[Collected data entries]
○ ○ ○
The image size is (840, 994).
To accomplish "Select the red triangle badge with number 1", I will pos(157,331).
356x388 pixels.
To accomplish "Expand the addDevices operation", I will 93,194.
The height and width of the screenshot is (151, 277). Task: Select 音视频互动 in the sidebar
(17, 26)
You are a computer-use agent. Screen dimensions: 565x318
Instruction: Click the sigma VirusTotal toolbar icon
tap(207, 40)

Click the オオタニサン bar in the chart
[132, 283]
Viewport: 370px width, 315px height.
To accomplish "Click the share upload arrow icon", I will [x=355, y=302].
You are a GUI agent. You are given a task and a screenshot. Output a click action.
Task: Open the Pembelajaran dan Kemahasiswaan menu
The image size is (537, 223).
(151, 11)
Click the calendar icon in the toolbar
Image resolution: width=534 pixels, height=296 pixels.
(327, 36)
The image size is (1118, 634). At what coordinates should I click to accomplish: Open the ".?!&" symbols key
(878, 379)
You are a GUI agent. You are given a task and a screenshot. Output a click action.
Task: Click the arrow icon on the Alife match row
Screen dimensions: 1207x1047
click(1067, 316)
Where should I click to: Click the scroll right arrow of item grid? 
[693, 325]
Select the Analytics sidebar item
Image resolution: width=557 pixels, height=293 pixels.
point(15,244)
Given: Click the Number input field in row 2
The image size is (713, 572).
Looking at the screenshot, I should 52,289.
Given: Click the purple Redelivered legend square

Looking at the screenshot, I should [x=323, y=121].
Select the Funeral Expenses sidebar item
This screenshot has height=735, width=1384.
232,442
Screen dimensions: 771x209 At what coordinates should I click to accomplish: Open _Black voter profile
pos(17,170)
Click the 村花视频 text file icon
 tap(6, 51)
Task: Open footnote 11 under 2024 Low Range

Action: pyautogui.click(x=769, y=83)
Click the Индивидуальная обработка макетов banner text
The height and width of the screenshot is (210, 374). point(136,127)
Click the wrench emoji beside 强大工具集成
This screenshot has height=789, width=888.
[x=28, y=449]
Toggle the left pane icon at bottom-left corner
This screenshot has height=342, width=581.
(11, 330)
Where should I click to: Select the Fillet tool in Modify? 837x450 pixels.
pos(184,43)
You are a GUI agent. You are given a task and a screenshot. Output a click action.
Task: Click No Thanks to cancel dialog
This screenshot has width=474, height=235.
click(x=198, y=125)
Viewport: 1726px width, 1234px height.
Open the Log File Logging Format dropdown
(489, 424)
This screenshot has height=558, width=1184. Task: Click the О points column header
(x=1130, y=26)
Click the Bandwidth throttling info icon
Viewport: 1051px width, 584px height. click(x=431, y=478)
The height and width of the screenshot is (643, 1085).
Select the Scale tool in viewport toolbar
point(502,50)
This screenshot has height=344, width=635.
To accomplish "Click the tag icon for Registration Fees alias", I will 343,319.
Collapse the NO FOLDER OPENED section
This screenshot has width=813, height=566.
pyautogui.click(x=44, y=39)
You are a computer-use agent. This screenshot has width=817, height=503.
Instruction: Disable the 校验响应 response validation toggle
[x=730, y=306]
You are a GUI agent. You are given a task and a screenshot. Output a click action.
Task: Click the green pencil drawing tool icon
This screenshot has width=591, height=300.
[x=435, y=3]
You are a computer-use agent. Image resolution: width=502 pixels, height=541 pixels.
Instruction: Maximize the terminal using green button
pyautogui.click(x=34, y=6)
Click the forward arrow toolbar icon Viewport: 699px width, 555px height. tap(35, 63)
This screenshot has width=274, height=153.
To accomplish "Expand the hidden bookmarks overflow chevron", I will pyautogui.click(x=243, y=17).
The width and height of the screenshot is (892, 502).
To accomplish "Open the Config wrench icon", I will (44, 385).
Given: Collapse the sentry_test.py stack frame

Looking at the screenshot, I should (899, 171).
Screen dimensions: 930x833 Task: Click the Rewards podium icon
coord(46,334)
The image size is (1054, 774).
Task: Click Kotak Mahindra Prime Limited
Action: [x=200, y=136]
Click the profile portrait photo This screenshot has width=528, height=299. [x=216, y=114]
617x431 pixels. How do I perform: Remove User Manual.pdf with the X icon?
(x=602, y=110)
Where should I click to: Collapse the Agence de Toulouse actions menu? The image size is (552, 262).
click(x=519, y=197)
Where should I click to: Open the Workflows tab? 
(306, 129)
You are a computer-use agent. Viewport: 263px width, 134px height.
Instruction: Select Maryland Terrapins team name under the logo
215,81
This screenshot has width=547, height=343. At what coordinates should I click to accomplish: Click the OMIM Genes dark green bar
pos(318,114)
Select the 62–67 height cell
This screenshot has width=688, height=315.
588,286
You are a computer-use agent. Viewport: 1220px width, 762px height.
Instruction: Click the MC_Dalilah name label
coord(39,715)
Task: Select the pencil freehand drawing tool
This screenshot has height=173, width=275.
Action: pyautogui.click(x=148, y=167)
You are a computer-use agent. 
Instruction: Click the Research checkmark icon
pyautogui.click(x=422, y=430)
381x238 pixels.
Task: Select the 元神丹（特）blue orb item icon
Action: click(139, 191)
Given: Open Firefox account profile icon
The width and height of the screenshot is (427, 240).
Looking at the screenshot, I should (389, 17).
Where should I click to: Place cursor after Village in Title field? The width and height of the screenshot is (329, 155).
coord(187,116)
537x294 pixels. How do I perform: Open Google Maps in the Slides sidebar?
○ ○ ○
## THE PROBLEM
Each line in the entries above that includes the string "Expand" should be extracted.

## EXERCISE RESULT
To accomplish "Expand the addDevices operation", I will 93,194.
To accomplish "Expand the hidden bookmarks overflow chevron", I will pyautogui.click(x=243, y=17).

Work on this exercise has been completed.